Hier ligt het voor de hand om de tekst existentieel te verifiëren voor wie vandaag de Bijbel leest. Want dit gevoel van Ezechiël is herkenbaar. Je komt ergens vandaan, maar je hebt dat achter je gelaten. Je kunt niet terug. De taal waarmee men vroeger over God sprak is niet meer afdoende. Je eigen taal over God is niet meer voldoende. Vroeger kon je zo onbekommerd zeggen dat God van je hield en dat je je hart aan Jezus gaf, maar nu vraag je je eigenlijk af wat je daarmee bedoelde. Het doet geen recht aan wat je inmiddels hebt gezien en beleefd. Je oude geloof is als een stel oude kleren die zijn versleten. Het staat je niet meer. Zo kan het geloof versleten zijn. Heel vertrouwd, maar het zegt je nog maar weinig.
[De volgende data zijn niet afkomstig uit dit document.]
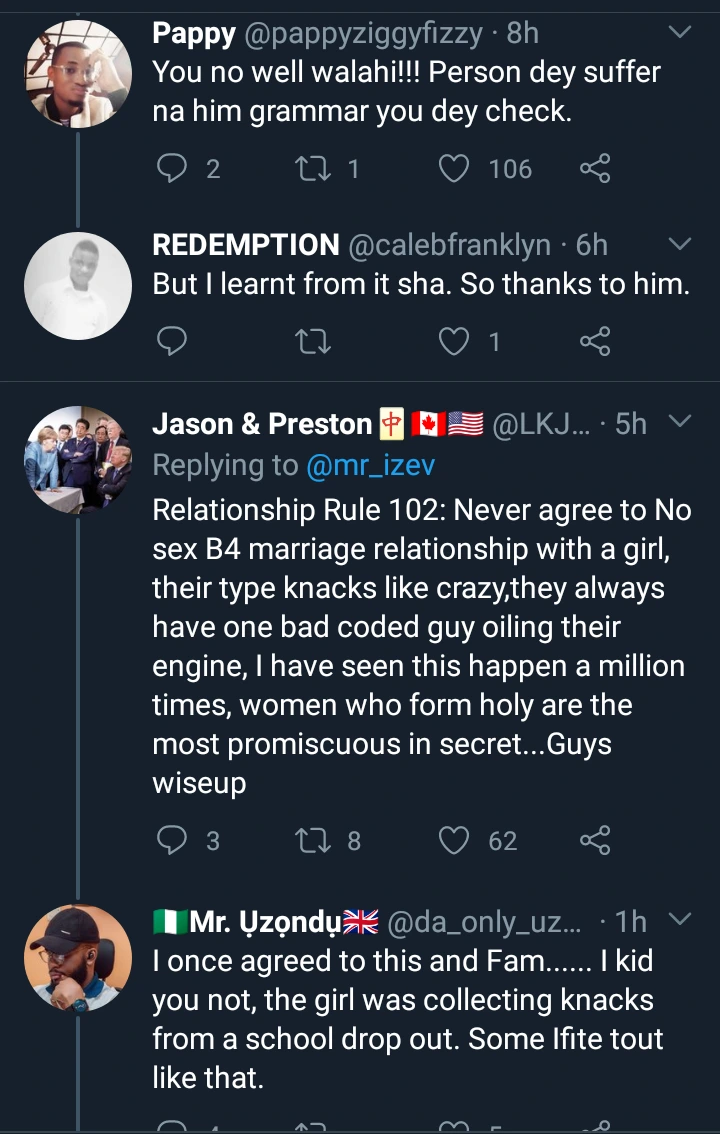Viewport: 720px width, 1134px height.
Task: Reply to Jason & Preston's tweet
Action: pos(173,840)

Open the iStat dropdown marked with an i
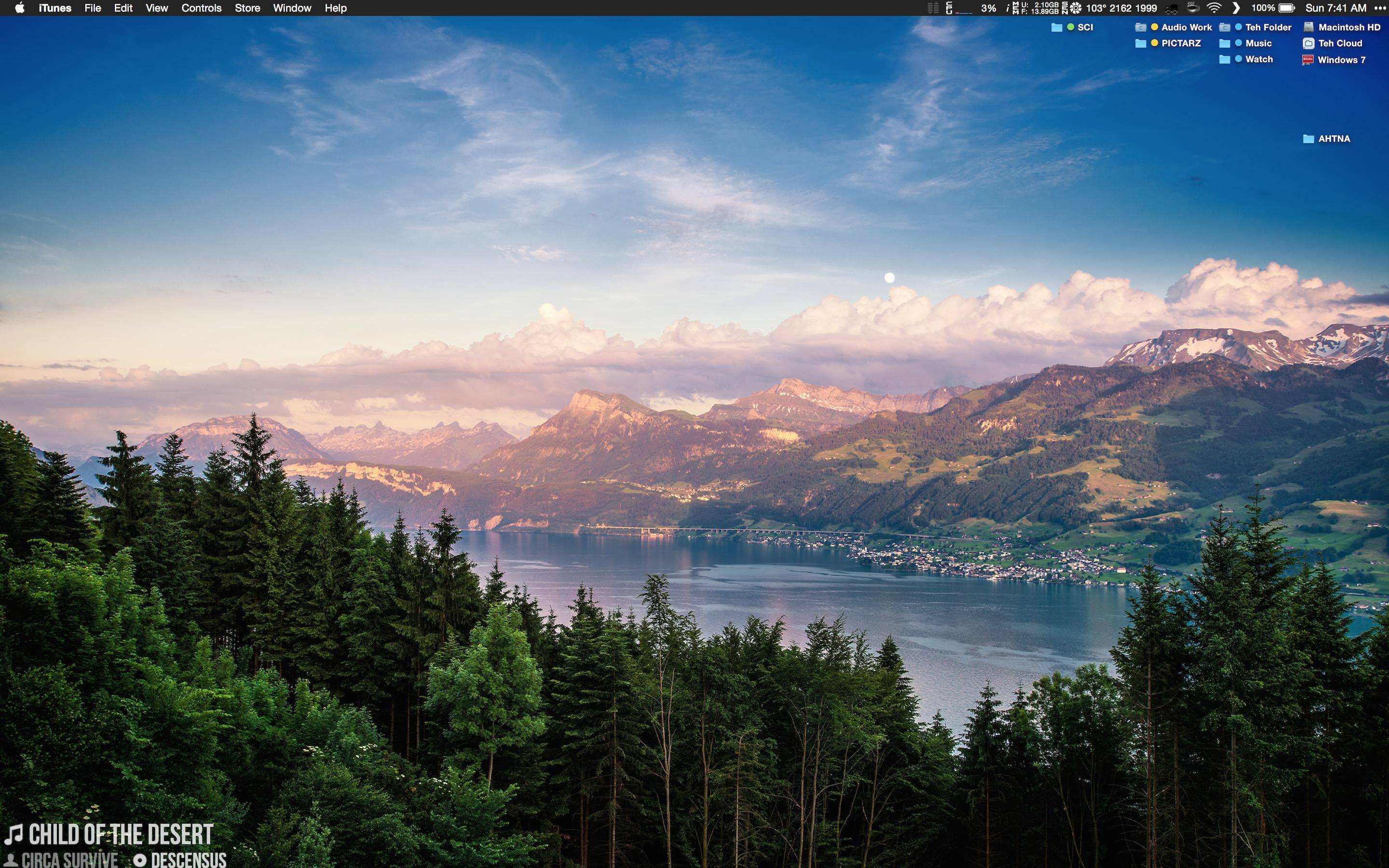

Het ding met ballingen is niet alleen dat er geen weg meer terug is, ballingen weten vaak ook niet hoe de weg verder loopt. Hoe spreek je dan wél overtuigend over God? Welk gebed krijg je dan nog wel over je lippen? Wat durf je dan nog wel te belijden zonder ironische glimlach rond je mond? Ballingen verliezen makkelijk hun zicht op God. Je kunt denken aan stedelingen die hun geboortegrond verlaten hebben. Maar eigenlijk geldt het voor iedereen die een reis heeft gemaakt in zijn of haar denken. Het geldt voor elk leven waarin er een grote afstand ligt tussen herkomst en bestemming.
De troonwagen
En dan verschijnt God. En hoe. Hij verschijnt zó overweldigend. Ezechiël krijgt een visioen met één en al verbeelding. Er bestaat in het jodendom een gewoonte die zegt dat je niet te jong mag zijn als je dit visioen wilt bestuderen. Dertig jaar, tenminste, zegt die traditie. Er is zelfs een hele school van vroeg-joodse mystiek ontstaan rondom dit visioen: merkabah-mystiek.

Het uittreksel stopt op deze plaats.